Chapter 1 What is HMDA Data?

The Home Mortgage Disclosure Act (HMDA) was enacted by Congress in 1975 and is implemented by the Consumer Financial Protection Bureau (CFPB). The HMDA requires many financial institutions to maintain, report, and publicly disclose information about mortgages. This information is crucial for understanding and monitoring trends in housing finance, and for ensuring compliance with fair lending laws. 1

HMDA data includes information on loan applications, loan originations, loan purchases, and denied applications. The data encompasses various aspects such as:

  • Loan Characteristics: Information about the loan amount, type of loan, and purpose of the loan (e.g., home purchase, refinance).
  • Applicant Information: Demographic details of the loan applicants including race, ethnicity, gender, and income.
  • Property Information: Data about the location and type of property being financed.
  • Action Taken: The outcome of the loan application, whether it was approved, denied, or withdrawn.

1.1 Why Use HMDA Data?

While this book is focused on teaching data analysis in R, the HMDA dataset serves as an excellent example for several reasons:

  1. Real-World Relevance: HMDA data provides a real-world context that makes the learning process more engaging and practical.
  2. Comprehensive Dataset: The dataset includes a wide range of variables, making it suitable for demonstrating various data analysis techniques.
  3. Publicly Available: HMDA data is publicly accessible, allowing you to follow along with the examples and practice on your own.

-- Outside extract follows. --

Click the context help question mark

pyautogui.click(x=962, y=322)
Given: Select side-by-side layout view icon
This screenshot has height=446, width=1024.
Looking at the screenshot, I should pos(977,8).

By the end of this book, you will not only have a solid understanding of data analysis in R but also be equipped with practical skills that can be applied to other datasets and domains.

Let’s get started on this journey of exploring data analysis with R, using the HMDA data as our guide!


  1. If you would like to learn more about HMDA data please see: https://www.consumerfinance.gov/data-research/hmda/↩︎